━━ Task data
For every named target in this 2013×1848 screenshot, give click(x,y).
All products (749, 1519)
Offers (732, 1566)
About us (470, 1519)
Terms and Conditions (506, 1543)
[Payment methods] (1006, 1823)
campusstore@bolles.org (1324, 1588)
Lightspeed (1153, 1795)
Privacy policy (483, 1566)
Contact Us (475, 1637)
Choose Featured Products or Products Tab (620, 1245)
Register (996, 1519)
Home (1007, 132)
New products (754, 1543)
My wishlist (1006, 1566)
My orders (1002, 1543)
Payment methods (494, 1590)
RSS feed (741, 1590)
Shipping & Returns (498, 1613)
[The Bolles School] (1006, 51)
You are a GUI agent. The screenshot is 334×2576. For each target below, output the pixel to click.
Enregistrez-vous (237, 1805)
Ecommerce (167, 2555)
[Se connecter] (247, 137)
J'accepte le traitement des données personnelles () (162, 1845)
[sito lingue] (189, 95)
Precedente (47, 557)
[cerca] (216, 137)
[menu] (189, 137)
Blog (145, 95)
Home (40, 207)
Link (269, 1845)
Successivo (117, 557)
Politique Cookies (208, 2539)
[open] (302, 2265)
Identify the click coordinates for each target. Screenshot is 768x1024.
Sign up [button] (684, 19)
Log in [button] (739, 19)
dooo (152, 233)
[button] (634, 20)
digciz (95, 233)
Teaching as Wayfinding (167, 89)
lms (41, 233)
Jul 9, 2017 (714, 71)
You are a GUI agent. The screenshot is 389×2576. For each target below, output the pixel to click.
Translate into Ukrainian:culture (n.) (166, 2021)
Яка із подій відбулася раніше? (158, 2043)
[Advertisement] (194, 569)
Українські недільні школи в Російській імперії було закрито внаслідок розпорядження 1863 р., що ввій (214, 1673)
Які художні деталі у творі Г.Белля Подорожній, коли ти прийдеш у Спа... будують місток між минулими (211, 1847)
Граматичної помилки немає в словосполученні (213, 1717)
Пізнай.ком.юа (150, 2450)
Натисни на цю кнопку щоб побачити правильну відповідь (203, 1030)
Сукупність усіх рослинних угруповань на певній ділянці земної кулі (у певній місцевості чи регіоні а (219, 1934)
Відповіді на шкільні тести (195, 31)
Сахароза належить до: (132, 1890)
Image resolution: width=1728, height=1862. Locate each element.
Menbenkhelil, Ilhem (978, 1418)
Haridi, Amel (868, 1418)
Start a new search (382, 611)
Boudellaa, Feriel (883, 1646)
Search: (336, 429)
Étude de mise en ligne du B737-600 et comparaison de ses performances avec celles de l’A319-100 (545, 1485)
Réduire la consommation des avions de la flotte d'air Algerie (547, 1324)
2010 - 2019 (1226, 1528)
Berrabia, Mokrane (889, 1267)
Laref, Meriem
━━━━
● **Exercise objective**:
Copy out each line of the data exactly.

● **Expected answer**:
For every named target in this 2013×1848 screenshot, give click(x,y).
All products (749, 1519)
Offers (732, 1566)
About us (470, 1519)
Terms and Conditions (506, 1543)
[Payment methods] (1006, 1823)
campusstore@bolles.org (1324, 1588)
Lightspeed (1153, 1795)
Privacy policy (483, 1566)
Contact Us (475, 1637)
Choose Featured Products or Products Tab (620, 1245)
Register (996, 1519)
Home (1007, 132)
New products (754, 1543)
My wishlist (1006, 1566)
My orders (1002, 1543)
Payment methods (494, 1590)
RSS feed (741, 1590)
Shipping & Returns (498, 1613)
[The Bolles School] (1006, 51)
You are a GUI agent. The screenshot is 334×2576. For each target below, output the pixel to click.
Enregistrez-vous (237, 1805)
Ecommerce (167, 2555)
[Se connecter] (247, 137)
J'accepte le traitement des données personnelles () (162, 1845)
[sito lingue] (189, 95)
Precedente (47, 557)
[cerca] (216, 137)
[menu] (189, 137)
Blog (145, 95)
Home (40, 207)
Link (269, 1845)
Successivo (117, 557)
Politique Cookies (208, 2539)
[open] (302, 2265)
Identify the click coordinates for each target. Screenshot is 768x1024.
Sign up [button] (684, 19)
Log in [button] (739, 19)
dooo (152, 233)
[button] (634, 20)
digciz (95, 233)
Teaching as Wayfinding (167, 89)
lms (41, 233)
Jul 9, 2017 (714, 71)
You are a GUI agent. The screenshot is 389×2576. For each target below, output the pixel to click.
Translate into Ukrainian:culture (n.) (166, 2021)
Яка із подій відбулася раніше? (158, 2043)
[Advertisement] (194, 569)
Українські недільні школи в Російській імперії було закрито внаслідок розпорядження 1863 р., що ввій (214, 1673)
Які художні деталі у творі Г.Белля Подорожній, коли ти прийдеш у Спа... будують місток між минулими (211, 1847)
Граматичної помилки немає в словосполученні (213, 1717)
Пізнай.ком.юа (150, 2450)
Натисни на цю кнопку щоб побачити правильну відповідь (203, 1030)
Сукупність усіх рослинних угруповань на певній ділянці земної кулі (у певній місцевості чи регіоні а (219, 1934)
Відповіді на шкільні тести (195, 31)
Сахароза належить до: (132, 1890)
Image resolution: width=1728, height=1862. Locate each element.
Menbenkhelil, Ilhem (978, 1418)
Haridi, Amel (868, 1418)
Start a new search (382, 611)
Boudellaa, Feriel (883, 1646)
Search: (336, 429)
Étude de mise en ligne du B737-600 et comparaison de ses performances avec celles de l’A319-100 (545, 1485)
Réduire la consommation des avions de la flotte d'air Algerie (547, 1324)
2010 - 2019 (1226, 1528)
Berrabia, Mokrane (889, 1267)
Laref, Meriem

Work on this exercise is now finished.